◆ SOURCE DOCUMENT:
[Date Prev][Date Next][Thread Prev][Thread Next] [Search] [Date Index] [Thread Index]

Re: [MacPerl] Japanese Pages getting corrupted

To: "Ward W. Vuillemot" <wwv@u.washington.edu>
Subject: Re: [MacPerl] Japanese Pages getting corrupted
From: riechert@pobox.com (Andreas Marcel Riechert)
Date: Mon, 4 Oct 1999 17:13:21 +0900 (JST)
Cc: macperl@macperl.org



At  6:55 PM 99.10.3 -0700, Ward W. Vuillemot wrote:
|>  Okay, I also have two subroutines that write HTML code before and
|>  after whatever is contained in $content_file.
|>   
|>  When I comment out these two subroutines (the calls to them) then the
|>  code's output is correct.  So I imagine the problem is that Netscape gets
|>  the file -- sees single-byte and reads it ALL as such.  However, when I 
|>  have only the $content_file read to the file then Netscape encounters 2-
|>  byte and does what it should do.  

How are we supposed to help,  showing us only the code which works?

◆ INSTRUCTION A:
From the records, pull out everything from the line containing "Where should I click to: Click the appendix" down to the line containing "I will pos(114,469).", reproducing each line word for word.

[Records from a pointing dataset]
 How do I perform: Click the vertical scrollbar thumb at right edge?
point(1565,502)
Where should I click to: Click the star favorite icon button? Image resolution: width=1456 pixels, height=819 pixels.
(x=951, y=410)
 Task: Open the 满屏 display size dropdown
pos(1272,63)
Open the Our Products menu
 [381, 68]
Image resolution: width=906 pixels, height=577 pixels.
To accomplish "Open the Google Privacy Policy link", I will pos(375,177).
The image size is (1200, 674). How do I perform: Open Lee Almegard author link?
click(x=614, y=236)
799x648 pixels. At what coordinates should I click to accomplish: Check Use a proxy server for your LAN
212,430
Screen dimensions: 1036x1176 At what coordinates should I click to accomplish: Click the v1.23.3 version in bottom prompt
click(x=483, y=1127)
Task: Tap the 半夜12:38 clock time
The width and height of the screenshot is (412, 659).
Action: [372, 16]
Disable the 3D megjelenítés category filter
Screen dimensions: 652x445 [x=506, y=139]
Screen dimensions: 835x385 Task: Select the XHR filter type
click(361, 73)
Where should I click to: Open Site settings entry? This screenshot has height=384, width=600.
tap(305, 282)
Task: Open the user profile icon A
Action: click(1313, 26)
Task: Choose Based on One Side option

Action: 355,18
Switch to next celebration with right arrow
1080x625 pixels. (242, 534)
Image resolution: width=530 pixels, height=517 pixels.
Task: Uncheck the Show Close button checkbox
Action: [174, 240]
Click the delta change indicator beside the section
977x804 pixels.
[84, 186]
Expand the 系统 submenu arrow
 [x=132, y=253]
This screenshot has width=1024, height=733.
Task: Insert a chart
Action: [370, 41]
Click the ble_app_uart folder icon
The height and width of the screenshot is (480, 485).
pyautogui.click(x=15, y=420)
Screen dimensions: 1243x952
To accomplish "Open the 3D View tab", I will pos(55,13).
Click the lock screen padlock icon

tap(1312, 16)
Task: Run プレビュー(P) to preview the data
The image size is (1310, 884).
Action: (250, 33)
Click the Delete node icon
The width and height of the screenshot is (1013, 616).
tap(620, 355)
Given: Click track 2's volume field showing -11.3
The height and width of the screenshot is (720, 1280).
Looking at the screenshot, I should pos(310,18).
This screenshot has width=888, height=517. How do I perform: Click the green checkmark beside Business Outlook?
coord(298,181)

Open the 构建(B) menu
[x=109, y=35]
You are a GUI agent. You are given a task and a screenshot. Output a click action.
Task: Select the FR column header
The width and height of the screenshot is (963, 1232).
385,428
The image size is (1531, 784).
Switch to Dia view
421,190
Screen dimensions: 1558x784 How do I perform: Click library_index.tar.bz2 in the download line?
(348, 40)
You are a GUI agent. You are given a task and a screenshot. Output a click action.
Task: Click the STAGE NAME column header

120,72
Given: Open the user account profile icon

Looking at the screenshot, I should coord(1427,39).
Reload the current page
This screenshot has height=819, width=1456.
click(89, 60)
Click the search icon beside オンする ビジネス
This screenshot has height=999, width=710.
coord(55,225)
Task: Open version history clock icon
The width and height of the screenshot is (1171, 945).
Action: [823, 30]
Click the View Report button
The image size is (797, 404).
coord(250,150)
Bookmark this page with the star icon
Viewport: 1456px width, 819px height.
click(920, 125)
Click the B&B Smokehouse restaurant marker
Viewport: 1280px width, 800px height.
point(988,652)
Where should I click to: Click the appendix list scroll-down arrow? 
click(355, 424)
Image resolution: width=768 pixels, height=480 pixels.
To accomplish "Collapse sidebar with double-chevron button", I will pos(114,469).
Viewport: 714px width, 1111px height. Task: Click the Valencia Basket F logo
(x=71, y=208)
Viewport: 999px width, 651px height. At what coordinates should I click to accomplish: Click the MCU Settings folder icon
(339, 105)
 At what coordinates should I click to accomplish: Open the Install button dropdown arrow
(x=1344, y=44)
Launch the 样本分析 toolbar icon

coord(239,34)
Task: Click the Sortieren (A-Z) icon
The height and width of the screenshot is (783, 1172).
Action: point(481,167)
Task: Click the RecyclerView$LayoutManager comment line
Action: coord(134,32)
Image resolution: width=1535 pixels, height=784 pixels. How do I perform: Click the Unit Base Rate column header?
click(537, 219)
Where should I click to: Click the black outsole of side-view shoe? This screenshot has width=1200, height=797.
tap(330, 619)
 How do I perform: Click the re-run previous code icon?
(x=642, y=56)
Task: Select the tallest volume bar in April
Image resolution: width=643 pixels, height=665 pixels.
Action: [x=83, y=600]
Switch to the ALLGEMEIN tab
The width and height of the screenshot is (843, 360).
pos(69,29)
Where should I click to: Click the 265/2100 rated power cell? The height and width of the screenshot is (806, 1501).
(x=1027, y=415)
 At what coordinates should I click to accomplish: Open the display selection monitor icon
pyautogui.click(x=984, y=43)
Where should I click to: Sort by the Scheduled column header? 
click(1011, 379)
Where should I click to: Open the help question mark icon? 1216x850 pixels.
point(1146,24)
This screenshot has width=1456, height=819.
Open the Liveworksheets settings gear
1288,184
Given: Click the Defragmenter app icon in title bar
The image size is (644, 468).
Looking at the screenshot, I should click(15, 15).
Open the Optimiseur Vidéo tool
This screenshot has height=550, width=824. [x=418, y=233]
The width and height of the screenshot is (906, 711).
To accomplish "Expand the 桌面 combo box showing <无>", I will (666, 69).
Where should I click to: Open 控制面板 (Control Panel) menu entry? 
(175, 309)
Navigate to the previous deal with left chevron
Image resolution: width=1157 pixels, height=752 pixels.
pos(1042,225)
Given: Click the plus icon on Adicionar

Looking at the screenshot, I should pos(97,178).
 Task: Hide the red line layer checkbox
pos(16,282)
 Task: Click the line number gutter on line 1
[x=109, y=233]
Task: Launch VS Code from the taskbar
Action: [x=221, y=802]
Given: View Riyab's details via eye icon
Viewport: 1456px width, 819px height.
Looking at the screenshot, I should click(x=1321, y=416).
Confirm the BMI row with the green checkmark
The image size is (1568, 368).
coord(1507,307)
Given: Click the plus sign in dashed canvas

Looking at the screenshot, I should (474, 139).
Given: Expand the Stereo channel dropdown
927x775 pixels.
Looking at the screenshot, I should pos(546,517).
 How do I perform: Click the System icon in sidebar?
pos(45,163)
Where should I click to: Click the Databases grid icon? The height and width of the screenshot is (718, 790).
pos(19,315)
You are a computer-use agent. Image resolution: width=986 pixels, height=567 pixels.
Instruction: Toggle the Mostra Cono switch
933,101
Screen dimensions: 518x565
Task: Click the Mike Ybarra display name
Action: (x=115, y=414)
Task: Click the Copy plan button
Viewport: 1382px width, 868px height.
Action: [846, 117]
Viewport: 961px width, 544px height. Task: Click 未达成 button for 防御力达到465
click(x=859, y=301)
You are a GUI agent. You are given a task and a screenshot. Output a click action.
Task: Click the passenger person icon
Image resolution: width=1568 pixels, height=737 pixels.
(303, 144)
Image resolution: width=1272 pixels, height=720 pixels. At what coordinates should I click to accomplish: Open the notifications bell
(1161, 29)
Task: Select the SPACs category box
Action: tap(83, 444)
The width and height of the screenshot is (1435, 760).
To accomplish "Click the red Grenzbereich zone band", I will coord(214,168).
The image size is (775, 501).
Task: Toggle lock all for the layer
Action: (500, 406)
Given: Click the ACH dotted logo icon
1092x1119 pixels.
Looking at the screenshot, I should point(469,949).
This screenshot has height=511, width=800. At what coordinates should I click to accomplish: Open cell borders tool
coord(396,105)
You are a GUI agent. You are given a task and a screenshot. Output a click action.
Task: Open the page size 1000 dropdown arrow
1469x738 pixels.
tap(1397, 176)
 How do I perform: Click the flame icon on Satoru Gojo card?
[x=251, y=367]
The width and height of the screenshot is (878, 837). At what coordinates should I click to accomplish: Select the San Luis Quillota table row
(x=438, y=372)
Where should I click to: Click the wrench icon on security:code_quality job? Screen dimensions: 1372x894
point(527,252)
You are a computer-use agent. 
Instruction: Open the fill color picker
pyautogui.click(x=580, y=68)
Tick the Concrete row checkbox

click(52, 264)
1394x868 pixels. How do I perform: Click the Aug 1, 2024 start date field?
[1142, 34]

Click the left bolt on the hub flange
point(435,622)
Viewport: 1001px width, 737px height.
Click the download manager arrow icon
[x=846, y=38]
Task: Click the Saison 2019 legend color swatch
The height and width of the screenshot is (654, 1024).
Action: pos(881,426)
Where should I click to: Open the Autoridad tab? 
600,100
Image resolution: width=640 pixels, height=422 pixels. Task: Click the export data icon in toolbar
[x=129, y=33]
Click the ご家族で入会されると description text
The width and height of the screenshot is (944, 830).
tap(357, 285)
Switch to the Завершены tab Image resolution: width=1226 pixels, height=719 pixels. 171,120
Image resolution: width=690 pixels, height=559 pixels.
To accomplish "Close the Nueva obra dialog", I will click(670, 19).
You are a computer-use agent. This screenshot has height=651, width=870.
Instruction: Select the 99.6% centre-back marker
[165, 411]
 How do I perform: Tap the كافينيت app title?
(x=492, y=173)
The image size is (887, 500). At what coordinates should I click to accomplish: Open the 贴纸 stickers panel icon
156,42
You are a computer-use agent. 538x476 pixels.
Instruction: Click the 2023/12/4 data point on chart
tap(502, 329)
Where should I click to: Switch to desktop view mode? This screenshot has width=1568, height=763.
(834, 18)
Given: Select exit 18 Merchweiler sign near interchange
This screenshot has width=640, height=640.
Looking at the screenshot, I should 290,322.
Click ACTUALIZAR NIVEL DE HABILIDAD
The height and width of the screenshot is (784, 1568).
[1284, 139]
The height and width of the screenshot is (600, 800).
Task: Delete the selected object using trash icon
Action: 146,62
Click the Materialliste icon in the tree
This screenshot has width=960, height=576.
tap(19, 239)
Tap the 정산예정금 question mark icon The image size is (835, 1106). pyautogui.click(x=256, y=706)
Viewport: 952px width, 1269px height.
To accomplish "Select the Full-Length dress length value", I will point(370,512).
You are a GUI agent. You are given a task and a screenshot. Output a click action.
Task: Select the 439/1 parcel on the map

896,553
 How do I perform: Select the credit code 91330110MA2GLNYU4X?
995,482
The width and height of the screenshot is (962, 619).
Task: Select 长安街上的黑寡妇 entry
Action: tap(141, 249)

◆ INSTRUCTION B:
Copy the entire mailing list message about corrupted Japanese pages word for word.

◆ FINISHED ANSWER A:
Where should I click to: Click the appendix list scroll-down arrow? 
click(355, 424)
Image resolution: width=768 pixels, height=480 pixels.
To accomplish "Collapse sidebar with double-chevron button", I will pos(114,469).

◆ FINISHED ANSWER B:
[Date Prev][Date Next][Thread Prev][Thread Next] [Search] [Date Index] [Thread Index]

Re: [MacPerl] Japanese Pages getting corrupted

To: "Ward W. Vuillemot" <wwv@u.washington.edu>
Subject: Re: [MacPerl] Japanese Pages getting corrupted
From: riechert@pobox.com (Andreas Marcel Riechert)
Date: Mon, 4 Oct 1999 17:13:21 +0900 (JST)
Cc: macperl@macperl.org



At  6:55 PM 99.10.3 -0700, Ward W. Vuillemot wrote:
|>  Okay, I also have two subroutines that write HTML code before and
|>  after whatever is contained in $content_file.
|>   
|>  When I comment out these two subroutines (the calls to them) then the
|>  code's output is correct.  So I imagine the problem is that Netscape gets
|>  the file -- sees single-byte and reads it ALL as such.  However, when I 
|>  have only the $content_file read to the file then Netscape encounters 2-
|>  byte and does what it should do.  

How are we supposed to help,  showing us only the code which works?